It is ironic that the high point of the relationship between Valentino Rossi and Ducati came as he rode the first few meters out of pit lane and on to the track at the Valencia MotoGP test in November 2010. All of the excitement that had been building since the first rumors emerged in early June that the nine time world champion would be leaving Yamaha to join the iconic Italian manufacturer culminated as Rossi emerged from a crowd of photographers and powered down pit lane, watched by a large group of fans who had come to the test to see this very moment.
From that point on, it was all downhill. Within a few laps, it was clear that Rossi would struggle with this bike, and though everyone was putting a brave face on his performance, he left the test in 15th place, one-and-three-quarters of a second behind his ex-teammate Jorge Lorenzo, and 1.7 seconds behind Casey Stoner, the man whose bike he was now riding and who had left Ducati to join Honda. The contrast between the two could not be greater: where Stoner was bullying the Honda around as if he had been born on the RC212V, Rossi – handicapped in part by his still-injured shoulder – looked like a frightened rookie, thoroughly intimidated by the bike.
Rossi learned two important but disturbing things at that test: the first was that the Ducati was a much, much worse bike than he had expected. Stoner’s brilliance and the genius of his crew chief Cristian Gabbarini had flattered the machine, disguising its massive weakness. The second was that Casey Stoner had to be a much, much better rider than he thought if the Australian had managed to be competitive on the bike that had so shaken Rossi’s confidence. Throughout the year, as Rossi struggled, he was forced to answer the same question over and over again. Why could he, the man with nine world titles and widely regarded as one of the greatest racers of all time, not be competitive on the bike that Stoner had won three races on the previous season, and put on the podium at Valencia before handing it over to Rossi? “Casey rode this bike in a special way,” Rossi answered every time. “I cannot ride this bike like that.”

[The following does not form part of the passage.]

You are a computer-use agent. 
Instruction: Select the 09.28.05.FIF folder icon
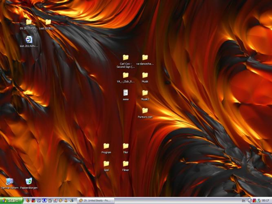tap(29, 22)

Understanding that Stoner could be so competitive on the Ducati must have been a blow to Rossi’s confidence and his self image. After their legendary and heart-stopping duel at Laguna Seca, Rossi had felt he had the measure of the Australian, beating Stoner more often than not and taking the 2008 and 2009 titles. Once he realized that throughout that period, Stoner had been bringing a knife to a gunfight and still regularly beating him – even after the introduction of the spec tire – Rossi must have asked questions of his own ability.